35 (thirty-five) is the natural number following 34 and preceding 36.

== In mathematics ==

35 is a tetrahedral number.

The 35 free hexominoes

35 is the sum of the first five triangular numbers, making it a tetrahedral number.

35 is the 10th discrete semiprime ($5 \times 7$) and the first with 5 as the lowest non-unitary factor, thus being the first of the form (5.q) where q is a higher prime.

35 has two prime factors, (5 and 7) which also form its main factor pair (5 x 7) and comprise the second twin-prime distinct semiprime pair.

The aliquot sum of 35 is 13, within an aliquot sequence of only one composite number (35,13,1,0) to the Prime in the 13-aliquot tree. 35 is the second composite number with the aliquot sum 13; the first being the cube 27.

35 is the last member of the first triple cluster of semiprimes 33, 34, 35. The second such triple distinct semiprime cluster is 85, 86, and 87.

35 is the number of ways that three things can be selected from a set of seven unique things, also known as the "combination of seven things taken three at a time".

The sentence "This sentence is thirty-five letters long" is 35 letters long (excluding spaces and hyphen), otherwise known as an autogram.

35 is a centered cube number, a centered tetrahedral number, a pentagonal number, and a pentatope number.
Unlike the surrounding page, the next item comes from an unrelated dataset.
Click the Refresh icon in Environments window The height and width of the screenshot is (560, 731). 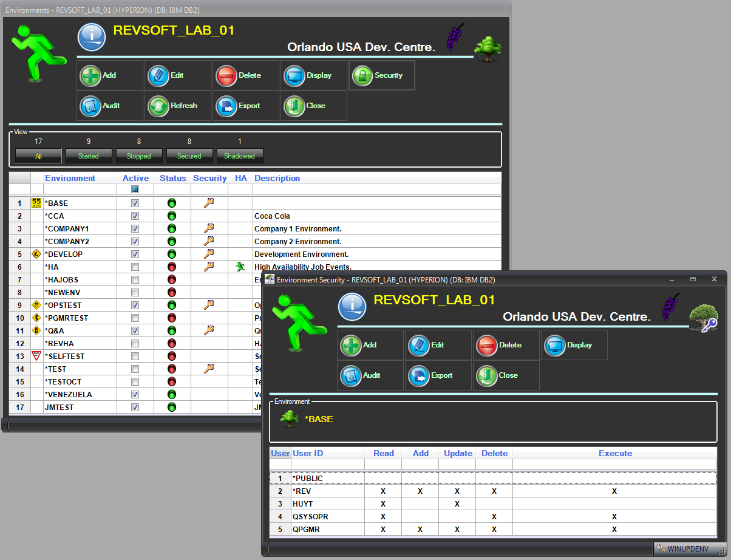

35 is a highly cototient number, since there are more solutions to the equation $x - \varphi (x) = 35$ than there are for any other integers below it except 1.

There are 35 free hexominoes, the polyominoes made from six squares.

Since the greatest prime factor of $35^{2} + 1 = 1226$ is 613, which is more than 35 twice, 35 is a Størmer number.

35 is the highest number one can count to on one's fingers using senary.

35 is the number of quasigroups of order 4.

35 is the smallest composite number of the form $6k+5$, where k is a non-negative integer.